I was using grub to boot my computer and couldn't get rid of grub. Now my laptop wont boot passed  the Toshiba screen.  I followed some commands and not sure if it was the BIOS. I get stuck on grub I don't know how i got there but I was trying to get rid of it.

I tried the hardware approach, I took out the battery, I took out the hard drive, i put them back together piece by piece and nothing got me booted passed the toshiba screen. Can someone please help me? 
my computer - satellite c55d-b5102


----------



## sputnik_real (Oct 17, 2021)

grahamperrin said:


> Is that similar to a C55Dt-a? <https://bsd-hardware.info/?computer=e9fa0dd5fdb5>
> 
> 
> 
> Did you use a USB flash drive to install FreeBSD? If so, you should be able to boot from the flash drive (and people can offer diagnostic advice).


it won't even let me into bios at this point.. its just the toshiba screen.. doesnt recognize USB


----------



## chrbr (Oct 17, 2021)

sputnik_real said:


> I was using grub to boot my computer and couldn't get rid of grub. Now my laptop wont boot passed the Toshiba screen. I followed some commands and not sure if it was the BIOS. I get stuck on grub I don't know how i got there but I was trying to get rid of it.

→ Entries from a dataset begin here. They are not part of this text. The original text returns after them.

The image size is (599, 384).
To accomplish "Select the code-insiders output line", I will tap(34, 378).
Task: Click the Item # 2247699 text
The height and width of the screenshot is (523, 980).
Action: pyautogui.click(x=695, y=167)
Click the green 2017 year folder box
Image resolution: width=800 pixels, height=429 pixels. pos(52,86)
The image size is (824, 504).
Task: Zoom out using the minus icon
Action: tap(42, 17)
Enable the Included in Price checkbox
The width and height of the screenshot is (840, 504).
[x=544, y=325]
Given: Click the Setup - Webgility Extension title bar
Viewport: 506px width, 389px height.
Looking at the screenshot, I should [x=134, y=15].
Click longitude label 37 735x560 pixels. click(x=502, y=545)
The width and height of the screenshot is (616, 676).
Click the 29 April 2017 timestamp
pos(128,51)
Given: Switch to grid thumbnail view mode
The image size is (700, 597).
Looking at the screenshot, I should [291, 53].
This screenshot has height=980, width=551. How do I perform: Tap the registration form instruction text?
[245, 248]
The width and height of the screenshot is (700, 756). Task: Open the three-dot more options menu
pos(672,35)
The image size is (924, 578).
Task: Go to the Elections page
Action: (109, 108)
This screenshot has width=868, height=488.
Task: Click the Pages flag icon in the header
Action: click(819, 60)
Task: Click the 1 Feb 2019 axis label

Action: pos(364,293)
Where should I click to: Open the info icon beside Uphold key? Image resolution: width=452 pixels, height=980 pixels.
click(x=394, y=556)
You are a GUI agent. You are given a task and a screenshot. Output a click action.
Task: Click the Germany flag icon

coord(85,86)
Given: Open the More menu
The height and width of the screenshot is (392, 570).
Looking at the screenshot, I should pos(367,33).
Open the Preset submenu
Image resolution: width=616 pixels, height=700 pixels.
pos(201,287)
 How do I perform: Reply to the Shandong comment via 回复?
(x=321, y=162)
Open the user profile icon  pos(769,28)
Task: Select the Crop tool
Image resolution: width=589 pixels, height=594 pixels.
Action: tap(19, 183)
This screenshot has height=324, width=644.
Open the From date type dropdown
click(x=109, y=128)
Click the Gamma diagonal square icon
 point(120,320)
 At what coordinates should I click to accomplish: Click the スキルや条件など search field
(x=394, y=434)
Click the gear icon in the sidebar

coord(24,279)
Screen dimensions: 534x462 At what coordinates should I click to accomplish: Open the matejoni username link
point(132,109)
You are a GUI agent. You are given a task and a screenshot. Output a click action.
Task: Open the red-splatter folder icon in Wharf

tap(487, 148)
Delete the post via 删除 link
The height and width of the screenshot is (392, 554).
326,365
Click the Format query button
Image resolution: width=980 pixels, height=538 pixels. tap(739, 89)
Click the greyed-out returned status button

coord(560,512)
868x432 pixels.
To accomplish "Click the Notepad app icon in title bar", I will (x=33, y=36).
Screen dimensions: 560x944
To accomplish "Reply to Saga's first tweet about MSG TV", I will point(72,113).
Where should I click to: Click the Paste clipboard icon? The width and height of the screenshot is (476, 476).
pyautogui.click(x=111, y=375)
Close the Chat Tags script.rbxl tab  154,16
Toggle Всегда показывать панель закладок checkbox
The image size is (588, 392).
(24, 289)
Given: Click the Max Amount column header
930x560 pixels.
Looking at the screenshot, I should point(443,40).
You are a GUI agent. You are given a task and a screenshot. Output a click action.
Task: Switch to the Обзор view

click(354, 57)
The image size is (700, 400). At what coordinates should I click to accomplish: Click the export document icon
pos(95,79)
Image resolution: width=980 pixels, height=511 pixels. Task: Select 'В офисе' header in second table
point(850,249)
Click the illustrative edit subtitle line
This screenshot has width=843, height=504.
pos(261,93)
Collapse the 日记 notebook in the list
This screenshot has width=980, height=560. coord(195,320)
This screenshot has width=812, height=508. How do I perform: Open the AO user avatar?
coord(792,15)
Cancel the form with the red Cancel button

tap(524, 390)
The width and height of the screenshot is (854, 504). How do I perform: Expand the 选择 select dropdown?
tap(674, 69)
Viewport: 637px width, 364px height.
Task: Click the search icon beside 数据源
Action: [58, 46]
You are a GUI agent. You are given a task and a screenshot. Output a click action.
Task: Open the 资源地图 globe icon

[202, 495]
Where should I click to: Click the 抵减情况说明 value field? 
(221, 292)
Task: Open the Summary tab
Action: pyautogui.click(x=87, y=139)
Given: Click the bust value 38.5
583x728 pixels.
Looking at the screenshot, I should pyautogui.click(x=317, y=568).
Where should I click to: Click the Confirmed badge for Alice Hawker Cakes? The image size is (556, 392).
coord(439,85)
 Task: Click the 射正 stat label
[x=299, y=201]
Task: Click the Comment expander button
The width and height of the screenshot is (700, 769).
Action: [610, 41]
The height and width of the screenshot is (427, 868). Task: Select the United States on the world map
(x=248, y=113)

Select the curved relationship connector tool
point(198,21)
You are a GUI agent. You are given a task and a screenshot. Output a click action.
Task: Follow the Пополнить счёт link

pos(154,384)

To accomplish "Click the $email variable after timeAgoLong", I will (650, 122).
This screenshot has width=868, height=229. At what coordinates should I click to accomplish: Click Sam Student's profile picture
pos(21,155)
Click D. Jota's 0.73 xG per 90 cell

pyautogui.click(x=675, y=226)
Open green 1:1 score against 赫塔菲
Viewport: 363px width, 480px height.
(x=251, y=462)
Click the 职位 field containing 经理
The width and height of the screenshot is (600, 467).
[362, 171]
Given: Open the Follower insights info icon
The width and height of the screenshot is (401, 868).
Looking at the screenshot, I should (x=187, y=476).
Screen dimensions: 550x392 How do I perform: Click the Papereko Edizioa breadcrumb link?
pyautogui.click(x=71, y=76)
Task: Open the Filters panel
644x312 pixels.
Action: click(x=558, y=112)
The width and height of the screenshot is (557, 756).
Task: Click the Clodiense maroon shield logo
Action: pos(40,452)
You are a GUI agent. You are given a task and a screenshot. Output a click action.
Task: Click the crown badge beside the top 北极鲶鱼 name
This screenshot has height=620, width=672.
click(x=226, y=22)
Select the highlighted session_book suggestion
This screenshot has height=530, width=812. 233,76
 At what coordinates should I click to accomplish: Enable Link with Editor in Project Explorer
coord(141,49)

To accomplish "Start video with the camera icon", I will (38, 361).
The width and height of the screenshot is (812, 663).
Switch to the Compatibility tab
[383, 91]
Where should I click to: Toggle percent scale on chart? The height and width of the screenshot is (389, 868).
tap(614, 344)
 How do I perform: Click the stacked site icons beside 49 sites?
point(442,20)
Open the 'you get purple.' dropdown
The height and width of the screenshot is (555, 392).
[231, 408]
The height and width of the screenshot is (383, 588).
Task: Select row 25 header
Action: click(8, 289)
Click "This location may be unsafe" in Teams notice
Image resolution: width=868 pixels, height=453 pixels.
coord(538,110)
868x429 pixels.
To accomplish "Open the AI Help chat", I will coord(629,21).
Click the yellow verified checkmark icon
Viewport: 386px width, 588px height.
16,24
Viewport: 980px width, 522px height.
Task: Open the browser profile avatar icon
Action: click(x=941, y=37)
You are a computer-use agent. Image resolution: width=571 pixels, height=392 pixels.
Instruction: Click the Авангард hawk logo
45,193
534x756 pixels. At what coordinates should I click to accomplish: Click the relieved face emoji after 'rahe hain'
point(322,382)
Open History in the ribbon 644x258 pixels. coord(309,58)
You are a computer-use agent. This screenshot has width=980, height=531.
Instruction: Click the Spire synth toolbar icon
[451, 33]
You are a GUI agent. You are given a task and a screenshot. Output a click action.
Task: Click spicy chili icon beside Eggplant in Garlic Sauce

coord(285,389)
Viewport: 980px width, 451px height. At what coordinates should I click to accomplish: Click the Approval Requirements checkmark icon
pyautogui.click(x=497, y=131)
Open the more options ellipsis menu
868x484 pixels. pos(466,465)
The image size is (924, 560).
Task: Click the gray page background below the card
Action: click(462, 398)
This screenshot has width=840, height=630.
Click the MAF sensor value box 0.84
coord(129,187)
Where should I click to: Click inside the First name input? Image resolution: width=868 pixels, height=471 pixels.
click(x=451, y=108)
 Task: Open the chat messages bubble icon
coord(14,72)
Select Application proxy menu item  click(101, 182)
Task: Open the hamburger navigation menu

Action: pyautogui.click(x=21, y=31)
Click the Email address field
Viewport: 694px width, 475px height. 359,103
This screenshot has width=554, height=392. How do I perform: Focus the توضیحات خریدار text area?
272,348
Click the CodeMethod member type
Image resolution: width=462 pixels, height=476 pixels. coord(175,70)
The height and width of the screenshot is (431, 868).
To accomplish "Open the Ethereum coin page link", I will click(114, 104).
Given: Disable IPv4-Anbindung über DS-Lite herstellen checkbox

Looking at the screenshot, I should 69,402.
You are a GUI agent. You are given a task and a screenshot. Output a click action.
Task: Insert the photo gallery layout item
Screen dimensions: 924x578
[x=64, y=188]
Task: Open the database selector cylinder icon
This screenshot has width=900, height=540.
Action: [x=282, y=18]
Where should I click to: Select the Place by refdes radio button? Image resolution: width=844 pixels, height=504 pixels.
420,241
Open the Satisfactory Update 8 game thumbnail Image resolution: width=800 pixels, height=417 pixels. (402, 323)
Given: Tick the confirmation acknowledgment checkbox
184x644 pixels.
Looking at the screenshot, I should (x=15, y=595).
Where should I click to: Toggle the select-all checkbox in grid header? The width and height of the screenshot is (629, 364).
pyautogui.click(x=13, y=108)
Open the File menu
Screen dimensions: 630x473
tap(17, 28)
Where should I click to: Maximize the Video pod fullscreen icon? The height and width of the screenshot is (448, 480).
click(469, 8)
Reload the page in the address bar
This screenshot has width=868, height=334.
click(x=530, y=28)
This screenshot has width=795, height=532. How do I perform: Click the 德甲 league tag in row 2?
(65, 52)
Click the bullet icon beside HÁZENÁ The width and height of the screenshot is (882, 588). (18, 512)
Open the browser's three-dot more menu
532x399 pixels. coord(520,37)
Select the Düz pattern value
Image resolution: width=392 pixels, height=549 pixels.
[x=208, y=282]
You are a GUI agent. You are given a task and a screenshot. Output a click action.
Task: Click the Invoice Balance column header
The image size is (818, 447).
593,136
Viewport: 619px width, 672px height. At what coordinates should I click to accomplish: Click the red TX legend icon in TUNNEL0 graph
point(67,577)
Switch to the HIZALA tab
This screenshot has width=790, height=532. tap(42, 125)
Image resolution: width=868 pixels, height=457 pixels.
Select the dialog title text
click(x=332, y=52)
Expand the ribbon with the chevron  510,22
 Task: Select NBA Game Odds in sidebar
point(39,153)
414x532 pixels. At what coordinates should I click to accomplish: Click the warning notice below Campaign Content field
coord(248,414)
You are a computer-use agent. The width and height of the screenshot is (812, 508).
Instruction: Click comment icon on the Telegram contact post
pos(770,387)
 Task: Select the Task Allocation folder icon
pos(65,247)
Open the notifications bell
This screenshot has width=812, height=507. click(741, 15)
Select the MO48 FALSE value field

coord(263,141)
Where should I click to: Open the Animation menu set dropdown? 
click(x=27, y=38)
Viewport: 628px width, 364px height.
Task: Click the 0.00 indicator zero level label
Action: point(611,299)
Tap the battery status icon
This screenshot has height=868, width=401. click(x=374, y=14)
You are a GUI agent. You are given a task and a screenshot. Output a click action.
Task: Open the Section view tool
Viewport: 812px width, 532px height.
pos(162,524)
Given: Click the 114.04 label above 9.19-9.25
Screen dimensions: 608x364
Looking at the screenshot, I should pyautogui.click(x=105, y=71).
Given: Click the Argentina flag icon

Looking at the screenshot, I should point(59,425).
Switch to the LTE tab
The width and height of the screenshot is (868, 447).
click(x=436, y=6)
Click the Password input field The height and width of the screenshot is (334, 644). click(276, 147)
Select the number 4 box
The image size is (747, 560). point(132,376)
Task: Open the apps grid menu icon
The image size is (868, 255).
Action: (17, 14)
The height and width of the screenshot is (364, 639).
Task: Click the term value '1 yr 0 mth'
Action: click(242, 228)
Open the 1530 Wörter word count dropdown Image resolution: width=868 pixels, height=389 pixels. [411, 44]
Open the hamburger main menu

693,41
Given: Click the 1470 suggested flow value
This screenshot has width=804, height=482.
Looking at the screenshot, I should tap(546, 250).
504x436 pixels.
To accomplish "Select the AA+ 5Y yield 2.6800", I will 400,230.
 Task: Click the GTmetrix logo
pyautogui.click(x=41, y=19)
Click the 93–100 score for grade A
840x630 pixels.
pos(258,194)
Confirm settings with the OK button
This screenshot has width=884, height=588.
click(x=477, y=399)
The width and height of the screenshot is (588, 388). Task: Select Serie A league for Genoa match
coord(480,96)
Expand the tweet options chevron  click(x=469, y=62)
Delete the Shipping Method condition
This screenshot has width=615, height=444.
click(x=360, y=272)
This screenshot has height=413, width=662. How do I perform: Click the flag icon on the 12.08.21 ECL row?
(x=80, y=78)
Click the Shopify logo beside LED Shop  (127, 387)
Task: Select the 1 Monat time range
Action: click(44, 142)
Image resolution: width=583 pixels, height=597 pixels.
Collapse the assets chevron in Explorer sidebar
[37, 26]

Have you had a system where the initial installation has been Linux? And you have deleted the Linux content? Then the first section of Grub is in the MBR but cannot find the next section which has been in the Linux installation. The BIOS should have a screen where to select the boot source. Please check that. This should allow you to start from an USB stick or so.


----------



## sputnik_real (Oct 18, 2021)

like I said I cannot get into BIOS; it is just the toshiba screen wont let me get into bios


----------



## Vull (Oct 18, 2021)

sputnik_real said:


> like I said I cannot get into BIOS; it is just the toshiba screen wont let me get into bios


Have you tried tapping the F2 key repeatedly but steadily during the power on sequence? May I encourage you to keep trying until you find the rhythm? Be patient; don't tap too quickly, and keep trying repeatedly, while varying the short time intervals between key taps for each try. Start tapping at the same time you press the power button. Usually you won't have good luck with anything more rapid than, say, between 0.5 to 2 seconds between taps. Slow but steady wins the race. I found this link to an online copy of a C55d-b user manual which could hopefully be helpful:






						User manual Toshiba Satellite C55D-B (English - 143 pages)
					

Manual Toshiba Satellite C55D-B. View the Toshiba Satellite C55D-B manual for free or ask your question to other Toshiba Satellite C55D-B owners.




					www.manua.ls


----------



## sputnik_real (Oct 19, 2021)

When I power it up it seems to go straight for the toshiba screen.. and no keys work.. I will continue to try but it seems like i dont get a chance


----------



## dd_ff_bb (Oct 20, 2021)

My question is what does FreeBSD or any other OS (or boot loader) have to do with Bios

Edit: 
If you can not boot to bios just contact with HP support and ask them about your bios issue.
FYI: Bios problems have nothing to do with OS and/or boot loader installation/modification.


----------



## sputnik_real (Oct 20, 2021)

OK, I will contact my  HP support. Thanks everyone for your help.


----------



## grahamperrin@ (Oct 20, 2021)

sputnik_real said:


> Toshiba





sputnik_real said:


> my computer - satellite c55d-b5102





dd_ff_bb said:


> HP



HP support is not likely to help with Toshiba issues ;-)


----------



## dd_ff_bb (Oct 20, 2021)

sputnik_real said:


> OK, I will contact my HP support.





grahamperrin said:


> HP support is not likely to help with Toshiba issues ;-)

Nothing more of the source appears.